This is post 3 of 5 of the Open Data India series, following Lucy and Laura’s visit to learn about the challenges and opportunities for open data. Read previous posts from Bangalore and Chennai on the main blog.
After joining forces with the DataMeet group in Bangalore and Transparent Chennai’s open data workshop, we were prepared for the challenge of ‘going it alone’ when we decided to arrange an open data meet-up in Mumbai. In India however we quickly discovered the beauty of the data community, whose extensive networks mean you’re never really alone – even as a newcomer to the city.
Thanks to @prolificd and @Netra, we had an excellent venue for the Mumbai meet-up. The Pinstorm offices have hosted Wikimedia gatherings in the past, and are a great space for fresh thinking and debate. The real challenge proved to be getting around Mumbai itself. As we soon grasped, Mumbai is an enormous city, and suffers from heavy traffic and – as we witnessed! – torrential monsoon rains. Probably for a combination of these reasons, our Mumbai meet-up drew the smallest crowd of the trip and was a very cosy affair.
Despite (or perhaps because of!) the select group, the evening was productive. Conversation was wide-ranging, and included:
The original YourTopia calculates which European country best aligns with your values, by allowing you to weight the relative importance of different indicators. An Italian version – YourTopia Italy – has since been created, which compares regions of Italy. Pranav Sidhwani is now working to produce something similar for the different states of India.
Pranav pointed out the wider value of YourTopia. Not only is it a valuable tool in and of itself, but it requires several key datasets including e.g. health, education and employment data to be collected. The act of gathering these data sets is a major first step for open data in India. All data gathered will be stored on the Datahub.

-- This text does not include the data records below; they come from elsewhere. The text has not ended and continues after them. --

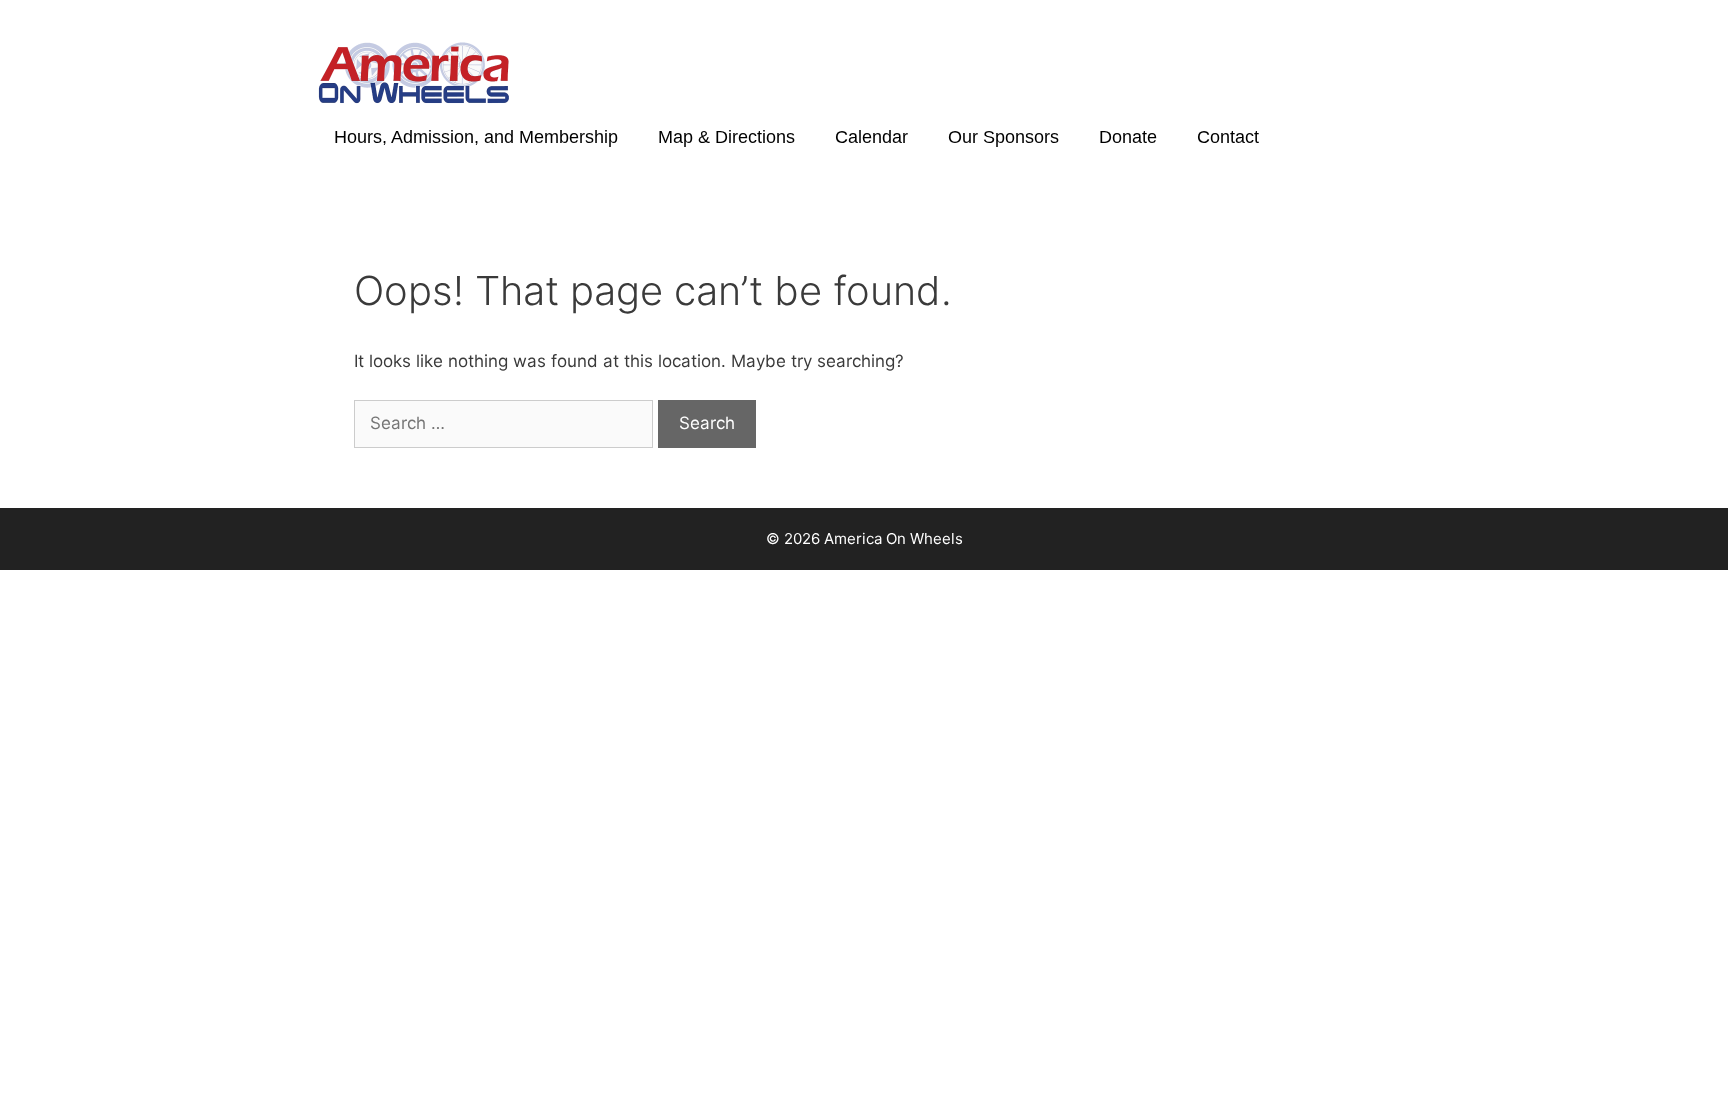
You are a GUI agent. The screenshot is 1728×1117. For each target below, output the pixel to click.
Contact (1228, 137)
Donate (1128, 137)
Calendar (871, 137)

- To get involved with the YourTopia India project, sign up to the YourTopia list.
As in Bangalore, the group identified a real problem with a lack of explicit licensing. If material isn’t licensed – whether openly or otherwise – there is serious ambiguity over how it can be used.

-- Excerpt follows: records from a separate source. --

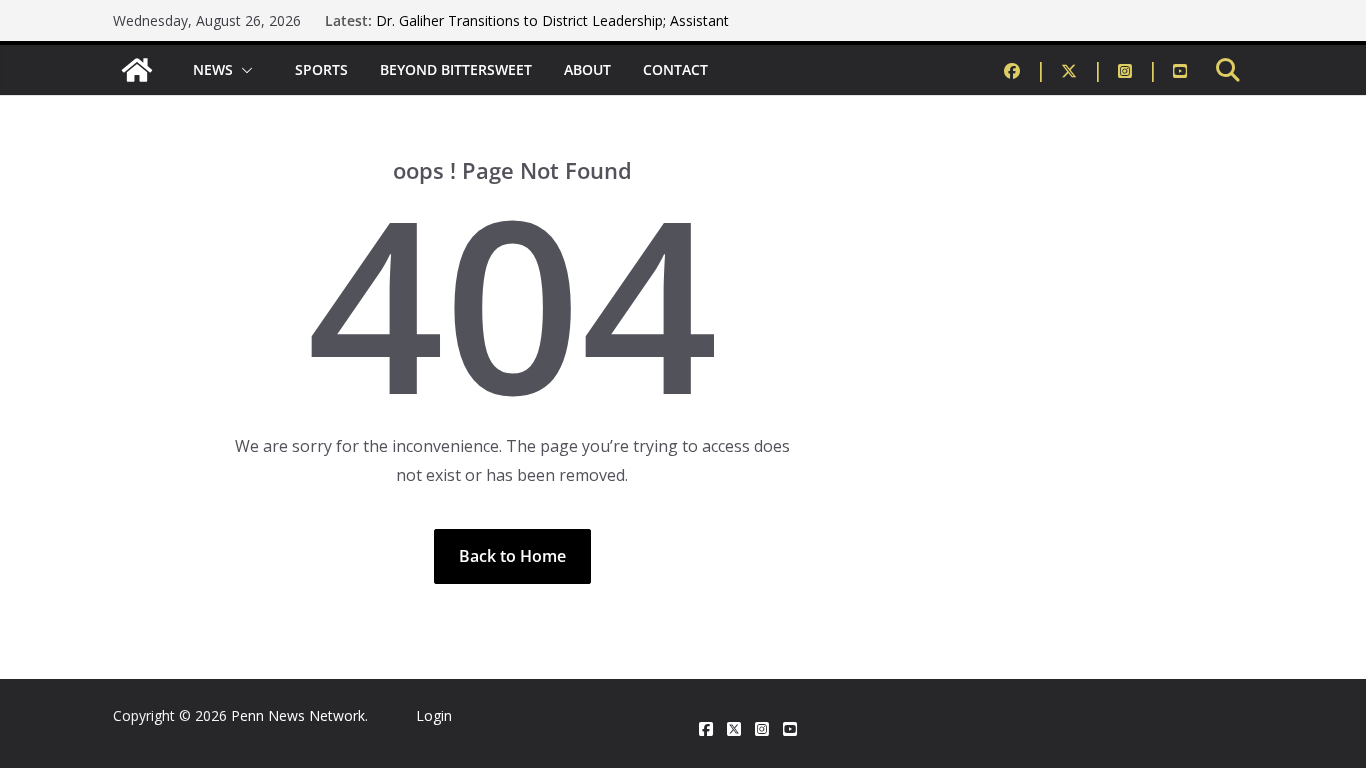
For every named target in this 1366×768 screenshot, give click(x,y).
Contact (675, 69)
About (587, 69)
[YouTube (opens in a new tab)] (1180, 70)
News (213, 69)
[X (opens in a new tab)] (734, 729)
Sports (321, 69)
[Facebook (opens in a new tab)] (1025, 70)
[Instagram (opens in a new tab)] (1138, 70)
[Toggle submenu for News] (248, 70)
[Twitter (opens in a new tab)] (1082, 70)
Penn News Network (298, 715)
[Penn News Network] (137, 70)
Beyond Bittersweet (456, 69)
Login (434, 715)
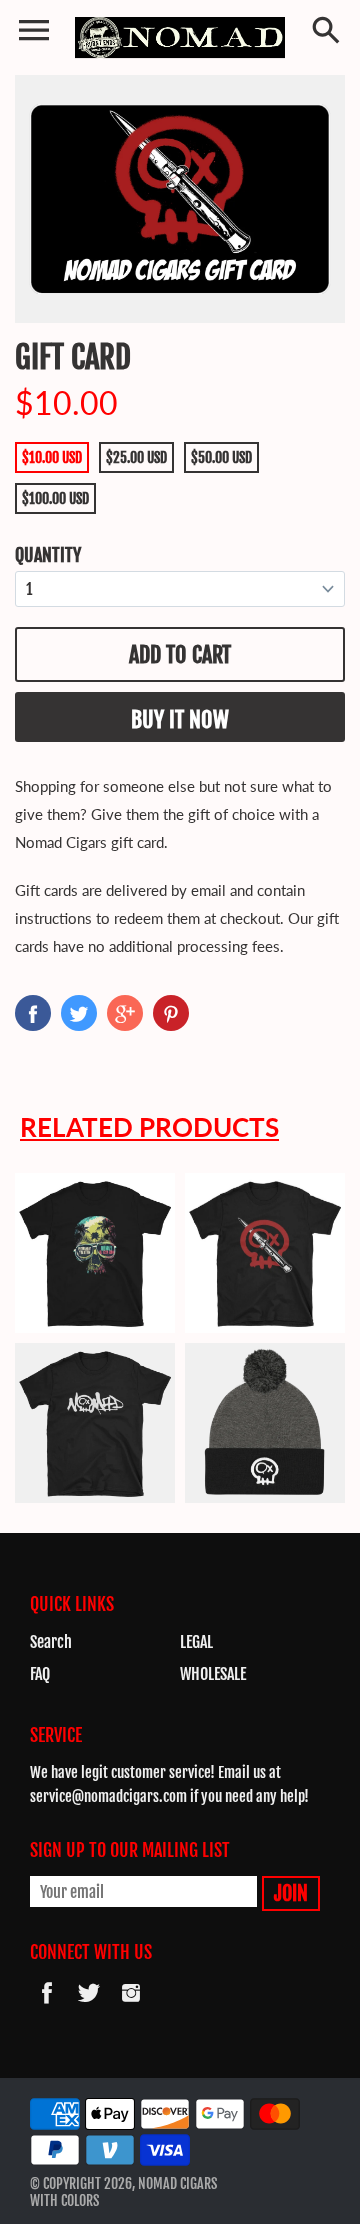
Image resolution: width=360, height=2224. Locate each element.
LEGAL (196, 1642)
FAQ (40, 1674)
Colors (80, 2200)
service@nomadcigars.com (108, 1796)
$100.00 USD (55, 498)
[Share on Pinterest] (171, 1013)
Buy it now (180, 719)
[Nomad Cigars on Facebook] (47, 2006)
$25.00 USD (136, 457)
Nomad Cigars (177, 2183)
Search (51, 1642)
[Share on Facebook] (33, 1013)
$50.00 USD (221, 457)
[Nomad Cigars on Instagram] (131, 2006)
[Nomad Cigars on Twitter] (89, 2006)
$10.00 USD (52, 457)
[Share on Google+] (125, 1013)
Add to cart (180, 654)
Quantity (48, 555)
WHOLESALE (213, 1674)
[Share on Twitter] (79, 1013)
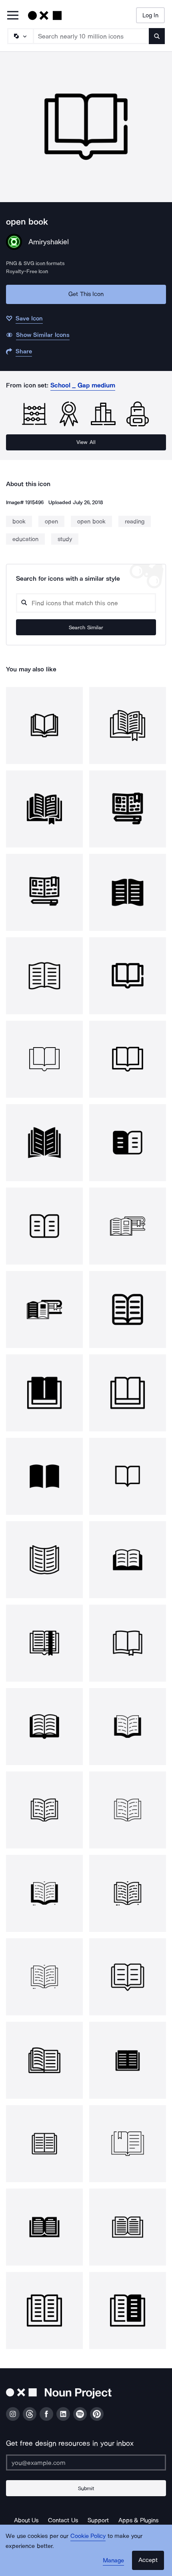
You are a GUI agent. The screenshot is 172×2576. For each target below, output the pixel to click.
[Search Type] (20, 36)
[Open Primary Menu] (12, 15)
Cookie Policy (88, 2536)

In Mumbai, we were offered an interesting perspective on the origins of this issue. It was suggested that culturally, copyright has a different history in India . Arguably, the ongoing legacy of this is that people are less likely to consider issues of licensing when publishing or re-using data. Anecdotally, it has been organisations such as Wikimedia who have objected to the re-use of unlicensed material in India.
Whatever the history, it remains clear that encouraging people to apply a license – any license – is one of the key changes that will allow re-users to work appropriately and confidently with data.
As in Bangalore, the group affirmed that many people struggled to interpret basic visualisations such as bar charts and line graphs. However, it was drawn to our attention that under the IT@School initiative, Kerala has seen the world’s largest simultaneous deployment of FOSS based ICT education. I hadn’t come across this project before, and am interested to explore further how early exposure to FOSS software and familiarity with ICT will impact upon this generation.
Other topics of conversation at the meet-up included the potential and challenges of open data for cultural heritage, GLAM, science, agriculture, and even for understanding the impact of planetary motion on agricultural outputs. There was much to discuss!
As always, we were introduced to several interesting databases, projects and websites at the meet-up. Here are just a few of the initiatives which were discussed.
- Visualdata.in – @prolificd’s project, which builds visualisations based on publicly available data sets.
- MOPSI – Ministry of Statistics and Programme Implementation – a useful site home to a significant amount of data, although in my recent exploration, I struggled to find any information on licensing.
- Parliamentary Legislative Research – presents analyses of data related to parliament; allows you to track bills, to view key statistics on parliament, to track the attendance of your MP etc. Deploys a non-commercial license; I struggled to find raw data on the site.
Much as in Bangalore, the wishlist included:
- More data, and better availability of data that has already been collected
- More data in a machine-readable format
- Better tools for people who want to work with data
- More uniformity around the data – what is collected, where it is gathered
All in all it was a great evening. Although the group was small, it was wonderful to meet excellent OKFN volunteers such as Pranav in person, to link up with the Wikimedia community, and to chat to others with a potential interest in open data.